Special Government Functions: We may disclose information
as required by military
authorities or to authorized federal officials for national security
and intelligence activities.
Worker's Compensation: We may disclose protected health
information to the extent necessary to comply with state law for
workers' compensation programs.
YOUR
RIGHTS REGARDING YOUR PROTECTED HEAL TH INFORMATION
You
have certain rights regarding protected health information that
the Plan maintains about you.
Right To Access Your Protected Health Information: You
have the right to review or obtain copies of your protected health
information records; with some limited exceptions. Usually the
records include referral information, delivery forms, billing,
claims payment, and medical management records. Your request to
review and/or obtain a copy of your protected health information
records must be made in writing. We may charge a fee for the costs
of producing, copying, and mailing your requested information,
but we will tell you the cost in advance.
Right To Amend Your Protected Health Information: If
you feel that protected health information maintained by us is
incorrect or incomplete, you may request that we amend the information.
Your request must be made in writing and must include the reason
you are seeking a change.

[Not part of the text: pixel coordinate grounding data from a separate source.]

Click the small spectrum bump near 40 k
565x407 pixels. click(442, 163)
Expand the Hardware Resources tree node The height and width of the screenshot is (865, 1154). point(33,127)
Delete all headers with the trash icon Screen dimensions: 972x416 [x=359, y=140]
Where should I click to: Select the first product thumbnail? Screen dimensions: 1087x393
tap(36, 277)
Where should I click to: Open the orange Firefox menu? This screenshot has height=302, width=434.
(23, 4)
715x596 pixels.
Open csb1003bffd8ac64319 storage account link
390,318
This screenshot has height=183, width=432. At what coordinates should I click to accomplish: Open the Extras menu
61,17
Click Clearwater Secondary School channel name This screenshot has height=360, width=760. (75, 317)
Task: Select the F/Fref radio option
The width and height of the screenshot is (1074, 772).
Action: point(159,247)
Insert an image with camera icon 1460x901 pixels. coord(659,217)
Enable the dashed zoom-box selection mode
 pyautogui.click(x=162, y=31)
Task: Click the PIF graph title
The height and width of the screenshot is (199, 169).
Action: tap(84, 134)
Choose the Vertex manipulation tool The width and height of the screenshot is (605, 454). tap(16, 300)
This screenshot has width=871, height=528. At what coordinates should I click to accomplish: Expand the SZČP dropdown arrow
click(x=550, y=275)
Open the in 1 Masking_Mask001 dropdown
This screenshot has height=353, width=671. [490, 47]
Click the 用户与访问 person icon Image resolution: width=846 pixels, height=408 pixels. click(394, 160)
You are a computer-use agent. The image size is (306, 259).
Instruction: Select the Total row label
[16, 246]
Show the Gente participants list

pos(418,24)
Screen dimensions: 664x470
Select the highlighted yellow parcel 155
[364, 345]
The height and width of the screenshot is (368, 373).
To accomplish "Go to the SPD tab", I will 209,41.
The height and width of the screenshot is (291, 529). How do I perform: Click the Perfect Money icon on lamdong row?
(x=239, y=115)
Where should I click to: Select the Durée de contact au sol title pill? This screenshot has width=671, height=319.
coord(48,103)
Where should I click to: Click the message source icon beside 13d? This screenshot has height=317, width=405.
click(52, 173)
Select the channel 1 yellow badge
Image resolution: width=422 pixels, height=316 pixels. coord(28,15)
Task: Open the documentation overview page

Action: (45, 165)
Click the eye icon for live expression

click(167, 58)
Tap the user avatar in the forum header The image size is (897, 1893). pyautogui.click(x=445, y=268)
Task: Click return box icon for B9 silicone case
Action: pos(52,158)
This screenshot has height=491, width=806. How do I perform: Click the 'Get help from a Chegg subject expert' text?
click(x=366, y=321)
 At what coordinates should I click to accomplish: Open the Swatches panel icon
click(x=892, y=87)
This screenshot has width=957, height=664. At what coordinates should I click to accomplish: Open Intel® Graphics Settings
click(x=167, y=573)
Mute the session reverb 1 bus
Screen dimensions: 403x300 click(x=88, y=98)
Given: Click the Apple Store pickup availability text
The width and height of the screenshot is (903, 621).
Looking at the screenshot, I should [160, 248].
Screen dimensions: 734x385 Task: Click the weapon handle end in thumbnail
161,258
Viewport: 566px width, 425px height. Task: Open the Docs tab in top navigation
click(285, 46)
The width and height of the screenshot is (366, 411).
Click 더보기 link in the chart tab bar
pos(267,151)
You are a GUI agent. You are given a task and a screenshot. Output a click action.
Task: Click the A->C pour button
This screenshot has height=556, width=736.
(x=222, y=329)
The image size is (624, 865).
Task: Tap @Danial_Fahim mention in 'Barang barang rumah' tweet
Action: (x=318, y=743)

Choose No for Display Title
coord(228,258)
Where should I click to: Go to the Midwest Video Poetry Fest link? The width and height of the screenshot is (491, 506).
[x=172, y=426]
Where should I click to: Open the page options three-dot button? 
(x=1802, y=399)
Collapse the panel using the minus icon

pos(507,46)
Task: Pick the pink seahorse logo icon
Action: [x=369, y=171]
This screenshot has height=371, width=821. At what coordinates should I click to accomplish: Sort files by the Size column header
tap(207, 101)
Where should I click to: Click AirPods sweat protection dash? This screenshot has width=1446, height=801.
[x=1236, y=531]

We may deny your request if, for example,
you ask us to amend information that was not created by us, or
you ask to amend a record that is already accurate and complete.
If we deny your request to amend, we will notify you in writing.
You then have the right to submit to us a written statement of
disagreement with our decision and we have the right to rebut
that statement.
Right to an Accounting of Disclosures: You have the right
to request an accounting of disclosures we have made of your protected
health information. The list will not include our disclosures
related to your treatment, our payment or health care operations,
or disclosures made to you or with your authorization. The list
may also exclude certain other disclosures, such as for national
security purposes. Your request for an accounting of disclosures
must be made in writing and must state a time period for which
you want an accounting. This time period may not be longer than
six years and may not include dates before April 14, 2003. Your
request should indicate in what form you want the list (for example,
on paper or electronically). The first accounting that you request
within a 12-month period will be free. For additional lists within
the same time period, we may charge for providing the accounting,
but we will tell you the cost in advance.
Right To Request Restrictions on the Use and Disclosure of
Your Protected Health Information: You have the right to request
that we restrict or limit how we use or disclose your protected
health information for services, payment, or health care operations.
We may not agree to your request. If we do agree, we will comply
with your request unless the information is needed for an emergency.
Your request for a restriction must be made in writing. In your
request, you must tell us (1) what information you want to limit;
(2) whether you want to limit how we use or disclose your information,
or both; and (3) to whom you want the restrictions to apply.
Right To Receive Confidential Communications: You have
the right to request that we use a certain method to communicate
with you or that we send information to a certain location. For
example, you may ask that we contact you at work rather than at
home. Your request to receive confidential communications must
be made in writing. We will accommodate all reasonable requests.
Your request must specify how or where you wish to be contacted.
Right to a Paper Copy of This Notice: You have a right
at any time to request a paper copy of this Notice. You may ask
us to give you a copy of this notice at any time. Contact Information
for Exercising Your Rights: You may exercise any of the rights
described above by contacting our privacy Office. Complaints:
If you believe that your privacy rights have been violated, you
may file a complaint with us and/or with the Secretary of the
Department of Health and Human Services. All complaints must be
submitted in writing. You will not be penalized for filing a complaint.